BEGIN

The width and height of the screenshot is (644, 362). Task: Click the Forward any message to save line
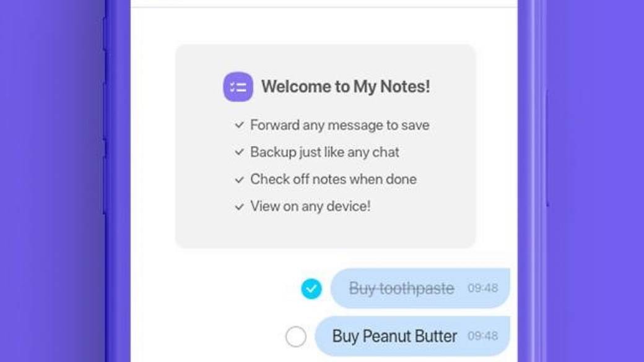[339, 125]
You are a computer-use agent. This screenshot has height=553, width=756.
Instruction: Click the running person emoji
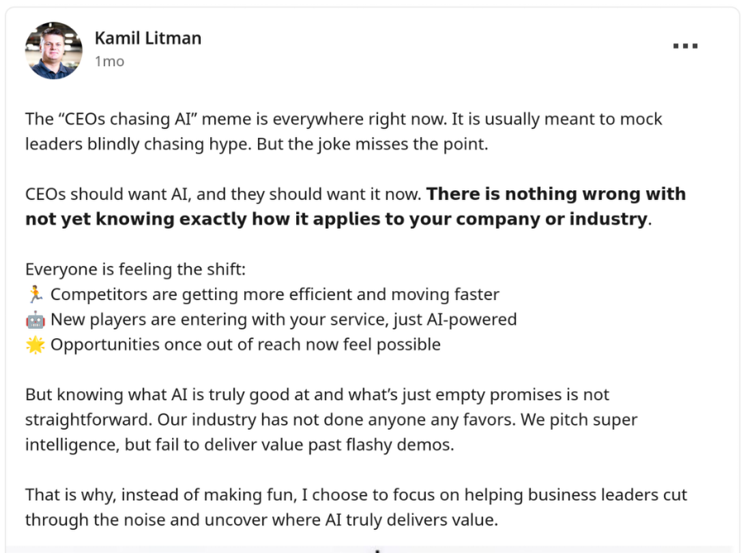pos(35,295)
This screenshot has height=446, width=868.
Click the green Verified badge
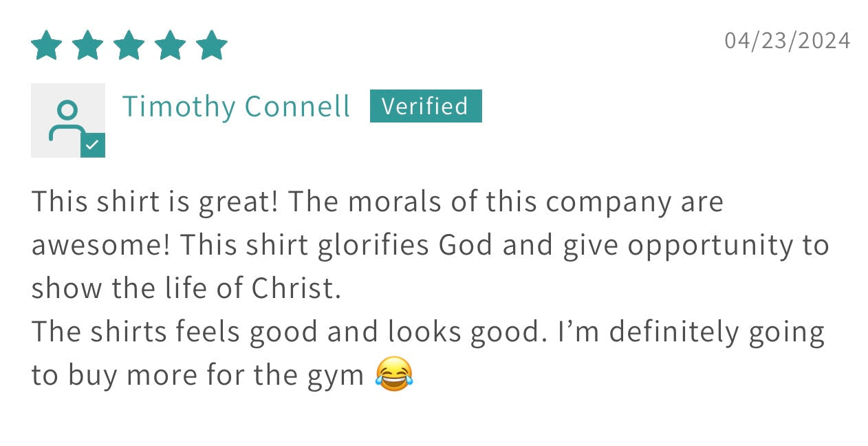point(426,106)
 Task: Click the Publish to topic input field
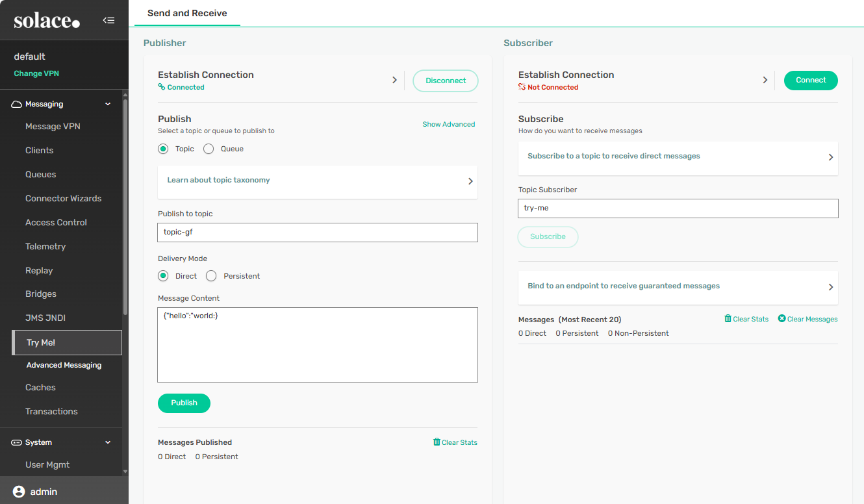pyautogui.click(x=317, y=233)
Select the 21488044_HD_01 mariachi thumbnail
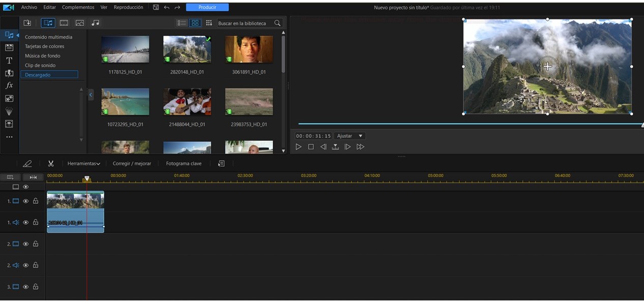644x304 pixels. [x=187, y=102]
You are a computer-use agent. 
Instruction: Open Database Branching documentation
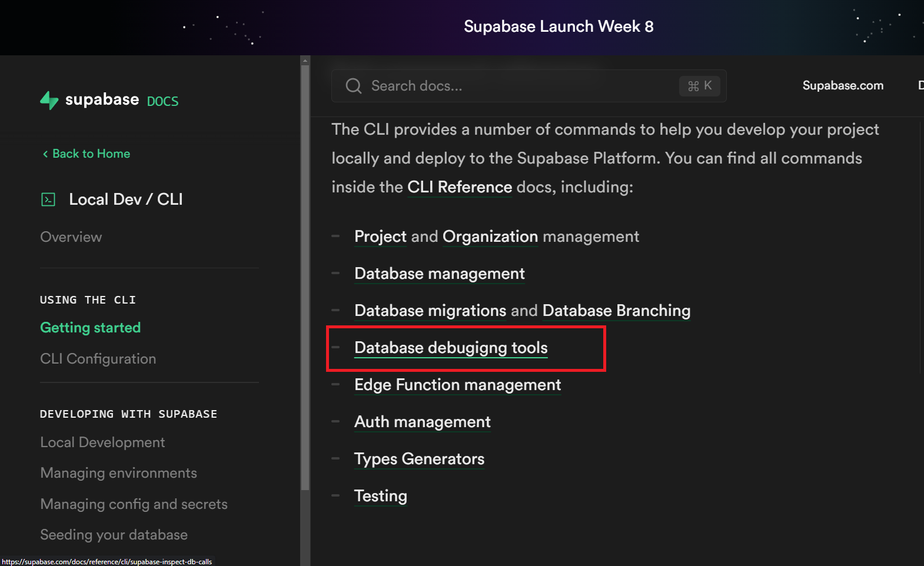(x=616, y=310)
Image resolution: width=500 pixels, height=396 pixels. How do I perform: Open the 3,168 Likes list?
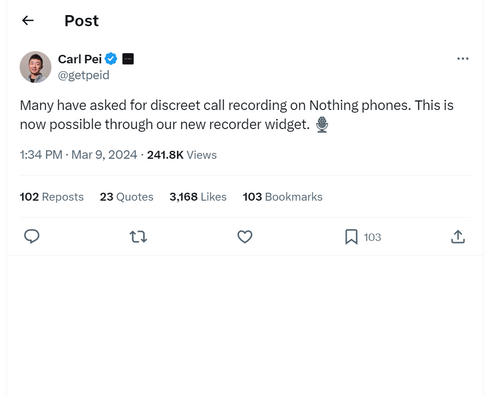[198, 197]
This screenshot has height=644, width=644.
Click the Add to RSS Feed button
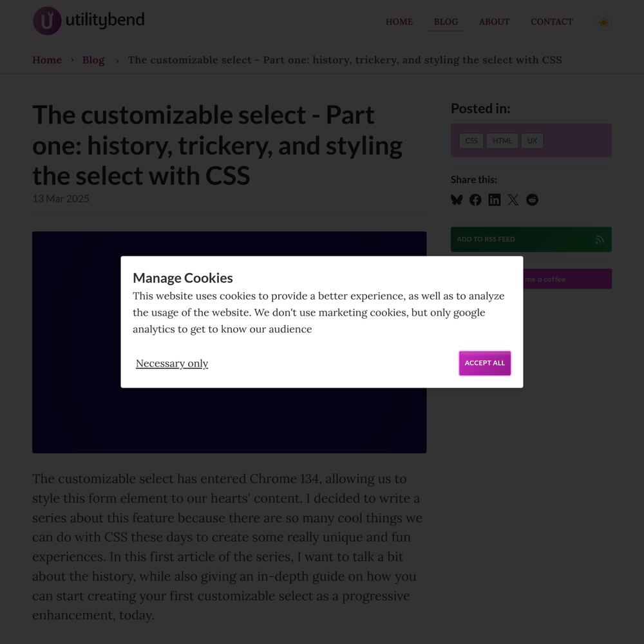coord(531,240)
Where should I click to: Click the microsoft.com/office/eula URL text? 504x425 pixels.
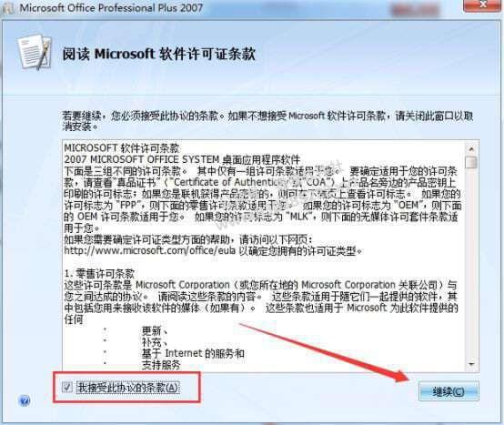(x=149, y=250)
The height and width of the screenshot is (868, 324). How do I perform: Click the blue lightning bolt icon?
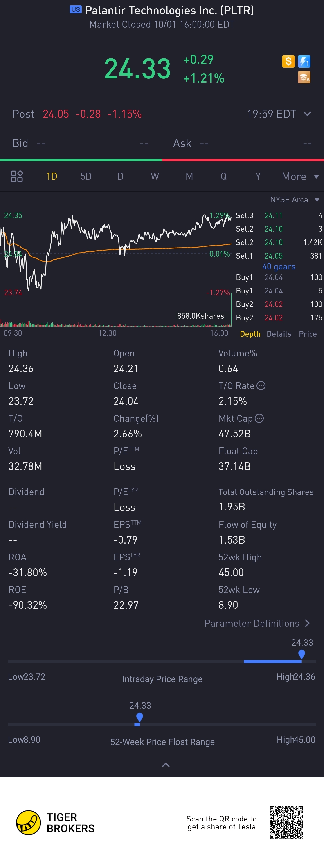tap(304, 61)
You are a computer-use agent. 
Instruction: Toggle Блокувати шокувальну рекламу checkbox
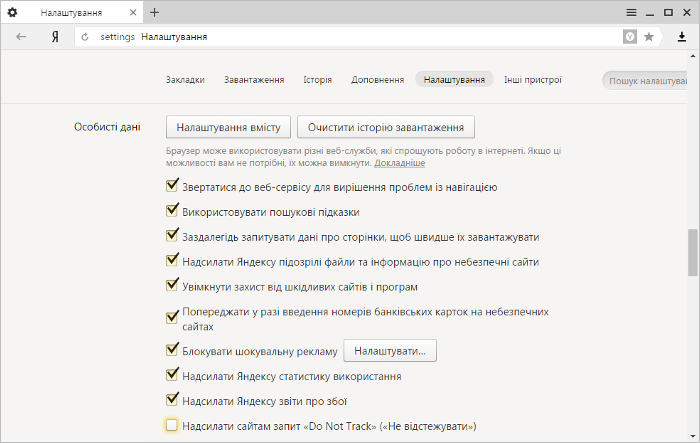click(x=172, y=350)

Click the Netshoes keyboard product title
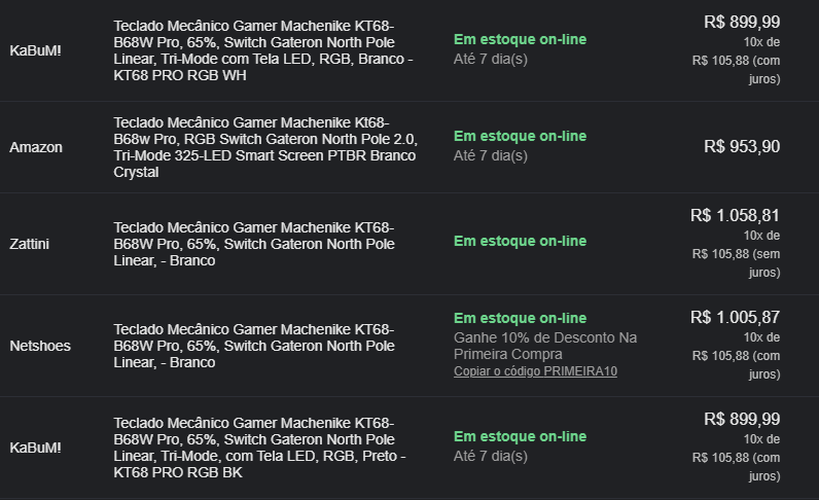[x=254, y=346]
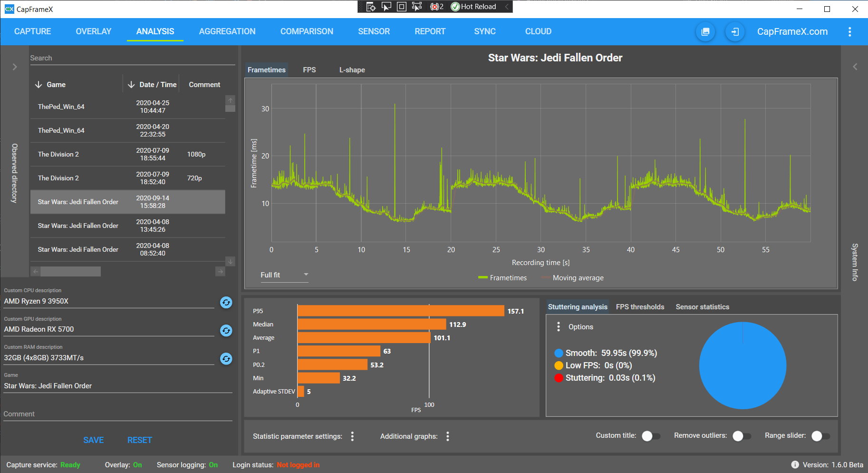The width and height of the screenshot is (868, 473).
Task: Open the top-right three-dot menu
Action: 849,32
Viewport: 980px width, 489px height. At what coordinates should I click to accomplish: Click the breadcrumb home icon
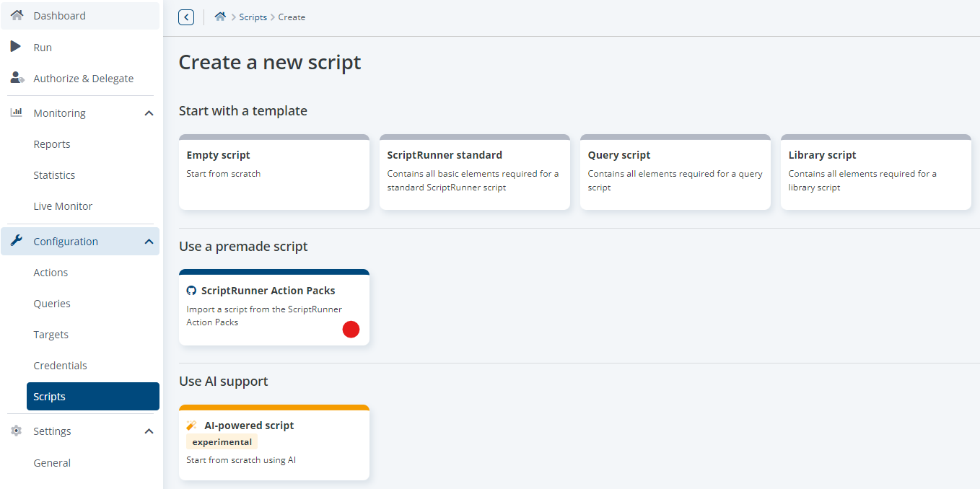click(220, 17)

END

**Your objective**
In the listing above, find each line with "This" and copy it.

**Result below**
You are a computer-use agent. This screenshot has height=553, width=756.
This screenshot has height=446, width=868.
This screenshot has height=644, width=644.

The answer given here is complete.